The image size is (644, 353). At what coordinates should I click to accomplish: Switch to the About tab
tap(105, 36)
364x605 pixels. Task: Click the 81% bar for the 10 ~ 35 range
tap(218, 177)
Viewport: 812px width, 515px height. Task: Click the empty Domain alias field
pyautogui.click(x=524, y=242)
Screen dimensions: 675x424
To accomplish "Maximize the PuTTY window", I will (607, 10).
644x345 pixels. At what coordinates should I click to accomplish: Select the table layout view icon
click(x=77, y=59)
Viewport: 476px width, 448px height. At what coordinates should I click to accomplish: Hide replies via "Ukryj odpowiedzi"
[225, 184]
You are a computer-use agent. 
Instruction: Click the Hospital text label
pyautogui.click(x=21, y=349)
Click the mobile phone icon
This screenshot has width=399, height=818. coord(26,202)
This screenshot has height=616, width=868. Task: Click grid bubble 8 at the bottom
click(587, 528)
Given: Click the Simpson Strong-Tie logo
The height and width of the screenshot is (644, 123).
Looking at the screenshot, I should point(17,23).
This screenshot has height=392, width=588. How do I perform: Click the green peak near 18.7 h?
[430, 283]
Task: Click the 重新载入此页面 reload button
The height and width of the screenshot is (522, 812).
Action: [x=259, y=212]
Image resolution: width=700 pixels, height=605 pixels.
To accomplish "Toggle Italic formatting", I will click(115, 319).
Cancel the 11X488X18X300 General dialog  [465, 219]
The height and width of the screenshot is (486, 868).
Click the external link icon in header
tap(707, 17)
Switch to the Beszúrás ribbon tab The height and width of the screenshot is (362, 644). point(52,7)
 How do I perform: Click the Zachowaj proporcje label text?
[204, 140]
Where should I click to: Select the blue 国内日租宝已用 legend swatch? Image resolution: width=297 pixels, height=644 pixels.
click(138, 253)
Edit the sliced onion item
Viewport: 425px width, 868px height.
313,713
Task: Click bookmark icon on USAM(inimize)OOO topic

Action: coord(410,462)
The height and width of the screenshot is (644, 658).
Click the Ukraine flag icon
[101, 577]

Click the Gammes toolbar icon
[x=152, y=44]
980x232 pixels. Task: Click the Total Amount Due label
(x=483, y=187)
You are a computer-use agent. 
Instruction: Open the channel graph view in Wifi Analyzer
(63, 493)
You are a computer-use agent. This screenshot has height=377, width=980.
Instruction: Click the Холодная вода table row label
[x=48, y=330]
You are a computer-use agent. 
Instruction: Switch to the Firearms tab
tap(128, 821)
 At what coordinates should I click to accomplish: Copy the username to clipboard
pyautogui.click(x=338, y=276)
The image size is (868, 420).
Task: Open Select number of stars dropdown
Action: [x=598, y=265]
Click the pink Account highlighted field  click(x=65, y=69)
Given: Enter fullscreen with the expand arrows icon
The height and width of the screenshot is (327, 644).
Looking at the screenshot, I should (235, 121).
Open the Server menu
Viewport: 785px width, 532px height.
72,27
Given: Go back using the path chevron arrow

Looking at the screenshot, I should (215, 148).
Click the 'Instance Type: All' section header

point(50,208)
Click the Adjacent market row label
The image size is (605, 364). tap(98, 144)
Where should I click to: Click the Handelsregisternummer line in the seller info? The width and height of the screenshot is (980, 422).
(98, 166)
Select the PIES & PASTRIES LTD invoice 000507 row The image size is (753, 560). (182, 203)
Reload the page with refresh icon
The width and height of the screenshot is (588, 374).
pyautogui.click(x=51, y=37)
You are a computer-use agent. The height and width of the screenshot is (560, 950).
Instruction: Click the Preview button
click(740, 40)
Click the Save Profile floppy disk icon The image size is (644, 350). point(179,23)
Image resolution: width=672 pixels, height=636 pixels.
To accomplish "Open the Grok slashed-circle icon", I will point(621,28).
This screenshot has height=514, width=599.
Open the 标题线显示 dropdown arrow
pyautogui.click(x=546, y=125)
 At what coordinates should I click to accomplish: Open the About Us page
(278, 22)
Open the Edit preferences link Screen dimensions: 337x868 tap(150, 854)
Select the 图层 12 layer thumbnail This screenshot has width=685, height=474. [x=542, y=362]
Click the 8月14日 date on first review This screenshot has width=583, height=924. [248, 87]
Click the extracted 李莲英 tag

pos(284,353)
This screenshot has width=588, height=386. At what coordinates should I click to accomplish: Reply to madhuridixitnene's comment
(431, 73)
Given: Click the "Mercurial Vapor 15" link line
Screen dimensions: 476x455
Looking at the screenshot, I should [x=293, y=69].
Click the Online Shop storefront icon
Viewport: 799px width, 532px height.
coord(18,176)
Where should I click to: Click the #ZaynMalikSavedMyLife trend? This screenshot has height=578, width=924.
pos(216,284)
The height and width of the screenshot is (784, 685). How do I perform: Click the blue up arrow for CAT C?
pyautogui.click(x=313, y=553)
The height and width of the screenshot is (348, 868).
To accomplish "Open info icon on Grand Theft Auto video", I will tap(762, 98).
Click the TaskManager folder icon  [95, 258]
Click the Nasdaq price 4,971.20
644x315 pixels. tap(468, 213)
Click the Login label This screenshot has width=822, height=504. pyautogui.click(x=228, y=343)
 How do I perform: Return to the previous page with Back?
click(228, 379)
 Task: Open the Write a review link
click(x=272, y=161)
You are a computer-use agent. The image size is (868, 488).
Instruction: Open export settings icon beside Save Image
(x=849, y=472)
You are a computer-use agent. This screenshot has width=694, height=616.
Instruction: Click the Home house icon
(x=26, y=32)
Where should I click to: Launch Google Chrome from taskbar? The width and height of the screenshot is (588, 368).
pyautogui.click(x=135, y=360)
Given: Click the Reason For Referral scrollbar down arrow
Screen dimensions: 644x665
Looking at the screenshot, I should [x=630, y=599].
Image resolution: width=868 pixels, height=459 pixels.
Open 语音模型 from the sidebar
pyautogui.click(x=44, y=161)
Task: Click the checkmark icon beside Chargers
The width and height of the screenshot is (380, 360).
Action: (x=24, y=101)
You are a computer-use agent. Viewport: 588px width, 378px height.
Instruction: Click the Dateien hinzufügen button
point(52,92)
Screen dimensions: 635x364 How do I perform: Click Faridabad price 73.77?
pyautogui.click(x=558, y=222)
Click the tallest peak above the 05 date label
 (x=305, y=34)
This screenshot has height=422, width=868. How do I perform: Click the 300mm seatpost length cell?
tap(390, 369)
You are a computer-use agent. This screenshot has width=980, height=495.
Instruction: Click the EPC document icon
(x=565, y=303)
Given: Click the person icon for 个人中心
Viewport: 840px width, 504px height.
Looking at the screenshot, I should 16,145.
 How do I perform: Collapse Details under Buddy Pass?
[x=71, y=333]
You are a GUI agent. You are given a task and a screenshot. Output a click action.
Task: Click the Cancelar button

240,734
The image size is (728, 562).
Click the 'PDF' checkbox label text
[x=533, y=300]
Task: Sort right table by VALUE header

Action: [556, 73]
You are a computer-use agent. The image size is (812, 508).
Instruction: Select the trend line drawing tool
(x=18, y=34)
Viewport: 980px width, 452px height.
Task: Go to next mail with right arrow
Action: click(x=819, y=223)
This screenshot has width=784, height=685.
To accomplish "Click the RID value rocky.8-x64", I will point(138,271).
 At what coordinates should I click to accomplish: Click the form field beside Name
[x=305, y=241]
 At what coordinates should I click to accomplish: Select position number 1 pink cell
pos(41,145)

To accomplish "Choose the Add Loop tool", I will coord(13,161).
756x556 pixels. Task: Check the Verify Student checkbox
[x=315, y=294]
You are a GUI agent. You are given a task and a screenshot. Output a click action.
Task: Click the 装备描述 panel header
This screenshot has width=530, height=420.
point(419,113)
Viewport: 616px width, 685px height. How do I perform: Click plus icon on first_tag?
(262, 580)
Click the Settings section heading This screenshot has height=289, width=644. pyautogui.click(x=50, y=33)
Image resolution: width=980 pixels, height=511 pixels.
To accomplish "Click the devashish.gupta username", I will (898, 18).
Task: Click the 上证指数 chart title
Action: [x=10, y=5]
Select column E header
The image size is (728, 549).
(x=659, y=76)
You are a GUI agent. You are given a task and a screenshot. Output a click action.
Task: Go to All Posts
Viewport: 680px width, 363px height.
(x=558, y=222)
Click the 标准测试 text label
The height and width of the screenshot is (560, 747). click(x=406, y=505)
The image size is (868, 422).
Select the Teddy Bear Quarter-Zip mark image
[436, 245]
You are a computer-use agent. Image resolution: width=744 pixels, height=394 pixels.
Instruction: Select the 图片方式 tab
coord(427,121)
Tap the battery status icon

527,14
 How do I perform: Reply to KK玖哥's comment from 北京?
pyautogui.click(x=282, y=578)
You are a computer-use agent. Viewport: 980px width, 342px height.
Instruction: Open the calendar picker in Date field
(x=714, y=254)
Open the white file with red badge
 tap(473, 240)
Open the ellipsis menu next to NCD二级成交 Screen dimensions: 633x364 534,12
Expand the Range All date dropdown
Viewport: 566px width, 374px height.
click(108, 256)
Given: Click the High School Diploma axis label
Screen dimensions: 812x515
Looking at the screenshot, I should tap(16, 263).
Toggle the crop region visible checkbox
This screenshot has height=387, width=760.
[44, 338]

□ □ □ □ □ □ □

ASSIGNMENT
The lines to return begin at the first line of the records and end at the line holding "The height and width of the screenshot is (486, 868)."; please return them exactly, including both, and nothing beyond.

FINAL ANSWER
The image size is (644, 353). At what coordinates should I click to accomplish: Switch to the About tab
tap(105, 36)
364x605 pixels. Task: Click the 81% bar for the 10 ~ 35 range
tap(218, 177)
Viewport: 812px width, 515px height. Task: Click the empty Domain alias field
pyautogui.click(x=524, y=242)
Screen dimensions: 675x424
To accomplish "Maximize the PuTTY window", I will (607, 10).
644x345 pixels. At what coordinates should I click to accomplish: Select the table layout view icon
click(x=77, y=59)
Viewport: 476px width, 448px height. At what coordinates should I click to accomplish: Hide replies via "Ukryj odpowiedzi"
[225, 184]
You are a computer-use agent. 
Instruction: Click the Hospital text label
pyautogui.click(x=21, y=349)
Click the mobile phone icon
This screenshot has width=399, height=818. coord(26,202)
This screenshot has height=616, width=868. Task: Click grid bubble 8 at the bottom
click(587, 528)
Given: Click the Simpson Strong-Tie logo
The height and width of the screenshot is (644, 123).
Looking at the screenshot, I should point(17,23).
This screenshot has height=392, width=588. How do I perform: Click the green peak near 18.7 h?
[430, 283]
Task: Click the 重新载入此页面 reload button
The height and width of the screenshot is (522, 812).
Action: [x=259, y=212]
Image resolution: width=700 pixels, height=605 pixels.
To accomplish "Toggle Italic formatting", I will click(115, 319).
Cancel the 11X488X18X300 General dialog  [465, 219]
The height and width of the screenshot is (486, 868).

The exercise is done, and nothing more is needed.